In happier news, my MacBook is glorious. The only downside is the sharp edge where my arms rest while typing. Dallas, one of my greatest friends, warned me of this. But like I'm learning to live a different kind of life, I will learn to type a different way (or deal with the pain). Let's hope this transition is easier. I have an orange case to put the computer in. Orange makes me think of a great friend I had when I was in high school. I don't think you'd say we are friends anymore, but I like the memories I have when I see that color. Orange is the color of community for me, the color of deep friendship where you hold hands in the midst of hurricanes.


I'm just going to assume you are interested to know where the title for my blog came from. I would certainly be interested in an explanation had I come across it in my reading. If you're not interested, it's okay, you don't have to tell me.


The title is from three books by three writers I admire and respect dearly.


Chiaroscuro is not in the title because I am an artist or because I'm crazy about art. It is there because it is part of a quote in A Great and Terrible Beauty by Libba Bray. Gemma learns about chiaroscuro in her art class, but she applies it to life later in the story: ". . . in each of us lie good and bad, light and dark, art and pain, choice and regret, cruelty and sacrifice. We’re each of us our own chiaroscuro, our own bit of illusion fighting to emerge into something solid, something real. We’ve got to forgive ourselves that. I must remember to forgive myself. Because there is a lot of gray to work with. No one can live in the light all the time." This is something true, and Libba says it well. I live in this contrast, constantly trying to get to something real. Hopefully, this will ring true in this blog.

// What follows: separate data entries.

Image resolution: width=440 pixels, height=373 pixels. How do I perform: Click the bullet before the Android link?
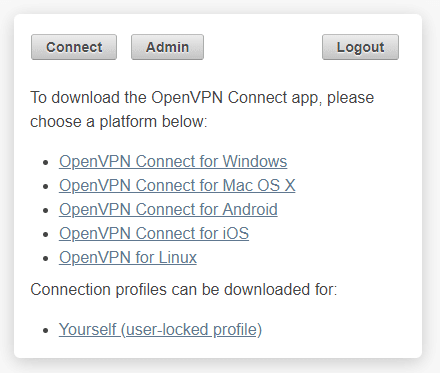[46, 211]
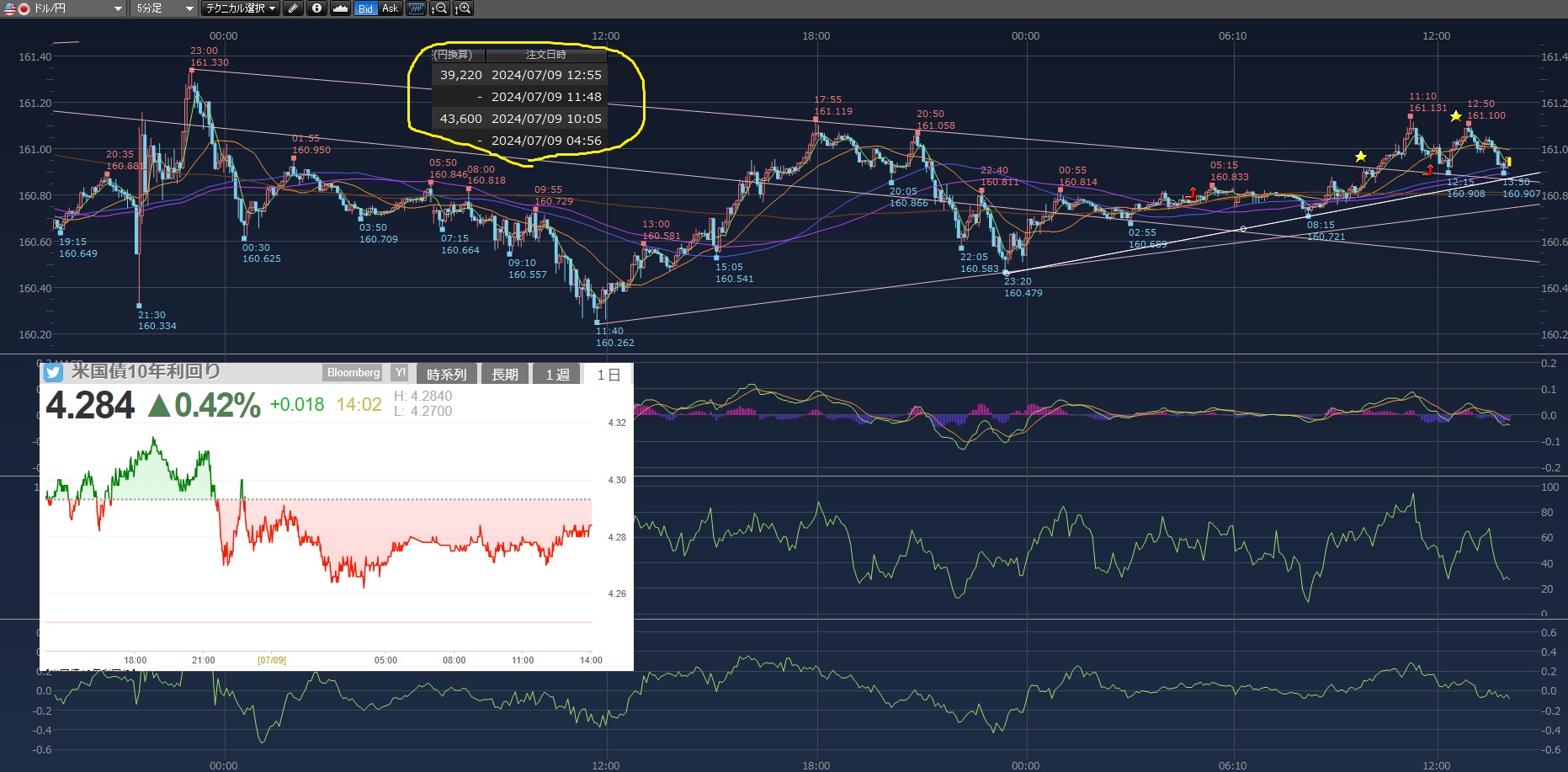The image size is (1568, 772).
Task: Switch price display to Bid
Action: pyautogui.click(x=365, y=8)
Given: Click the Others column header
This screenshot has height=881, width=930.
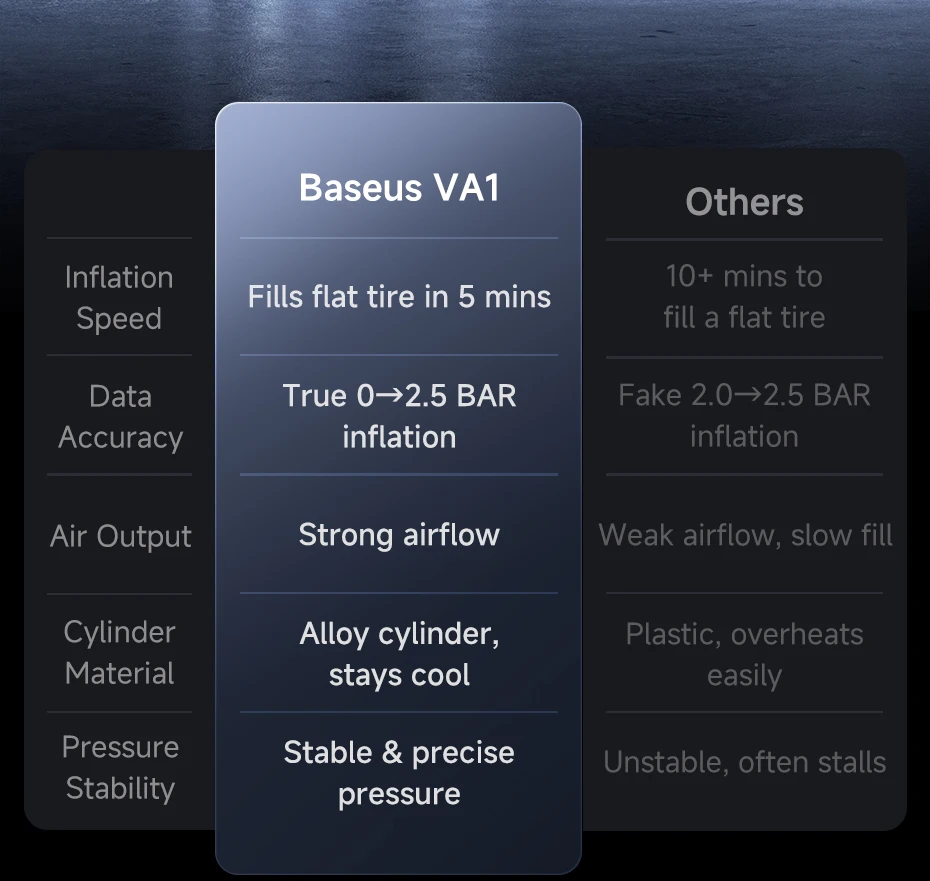Looking at the screenshot, I should click(744, 202).
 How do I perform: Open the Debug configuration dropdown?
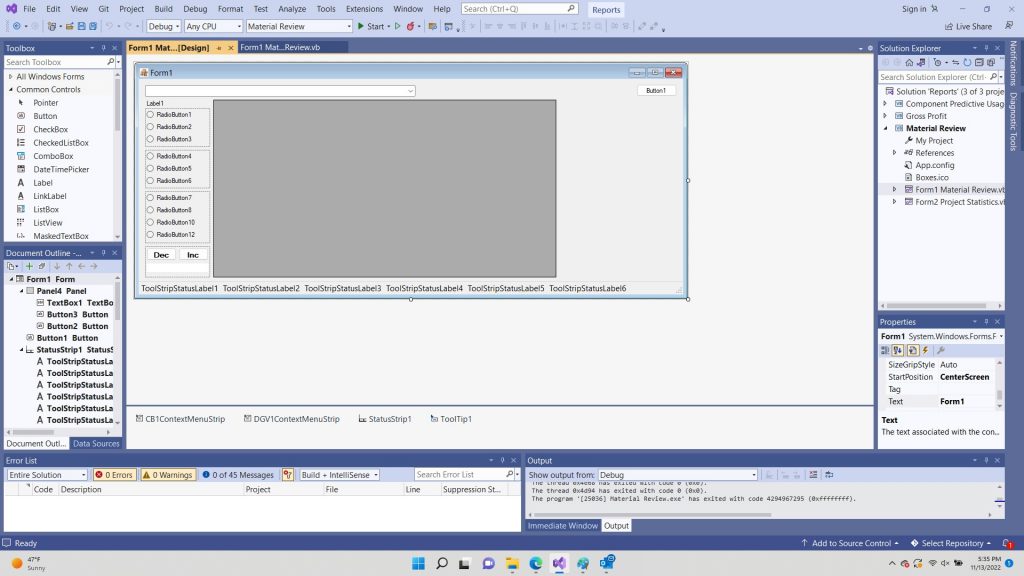pos(163,26)
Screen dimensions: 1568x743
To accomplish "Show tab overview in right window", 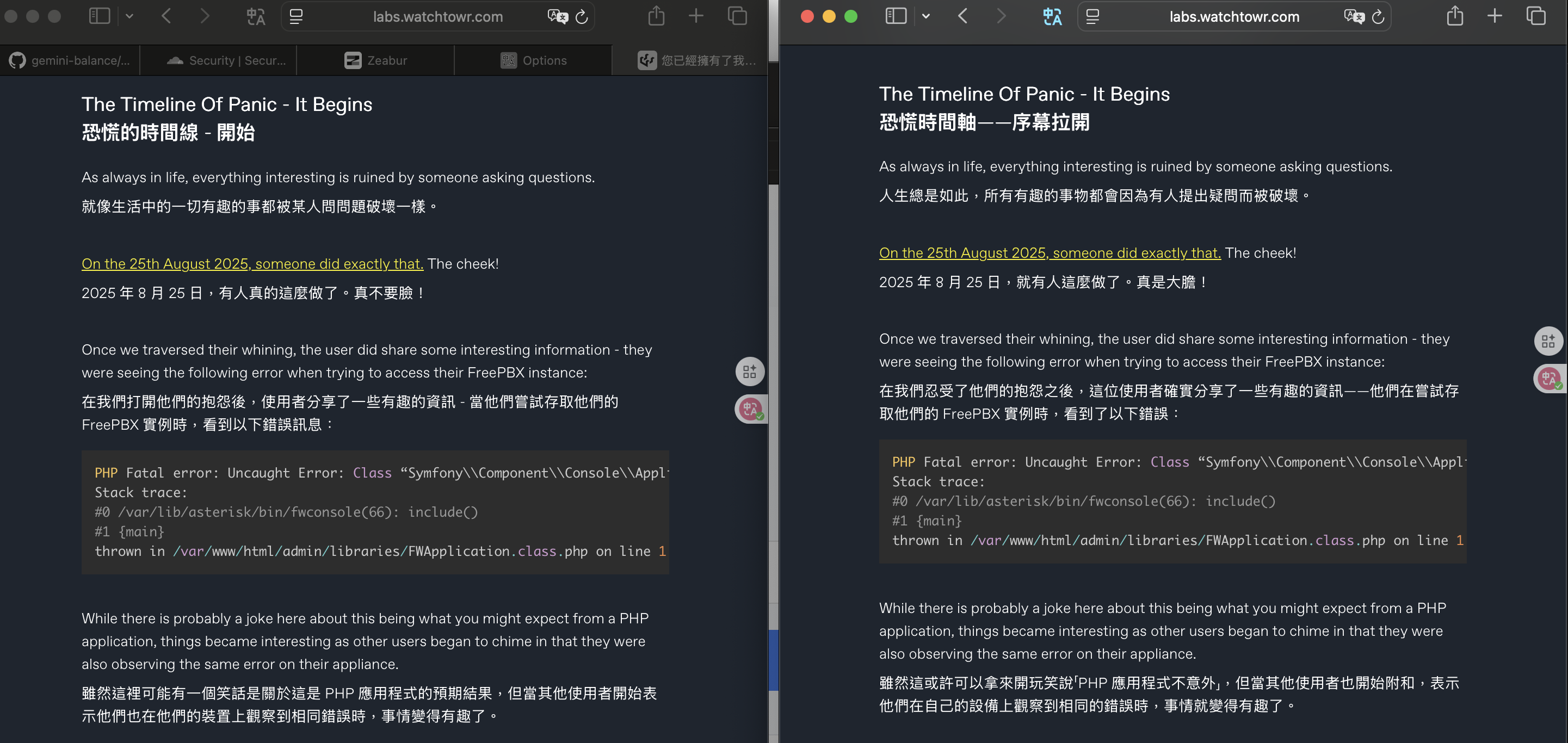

Fragments comes from David Levithan's The Realm of Possibility. It is a book with twenty different voices from the same high school. When I say it like that, it sounds simple and maybe even fun. But it is so much more. It is hard and hopeful, sad and illuminating. It is one of my favorite books. The quote is from a girl who says, "I often feel I am living in fragments, skipping / over words, leaving the rest of the sentence / blank in order to move on to the next page. / Maybe there is hope in fragments, that what is lost / can always be filled in by someone who knows." I feel like this, like my life is a jumble of fragments, but I love the way this character tries to find hope in that. And this blog will be a compilation of fragments and an attempt to let other people fill in the blanks.


The Great Perhaps comes from John Green's first book Looking for Alaska. They were part of the last words of Francois Rabelais, a poet. The Great Perhaps is believing in having a "more-than-minor life." Near the end of the book, Pudge, the main character, realizes, "it was worth it to leave behind my minor life for grander maybes." And this is what I want to do. Because grander maybes are much better than minor realities. In a way, that's why I'm in Cocoa. Being an intern for TWLOHA is part of my Great Perhaps.


So throughout my journey, I hope to share with you my light and my dark, and my belief in grander maybes, no matter how fragmented they may be.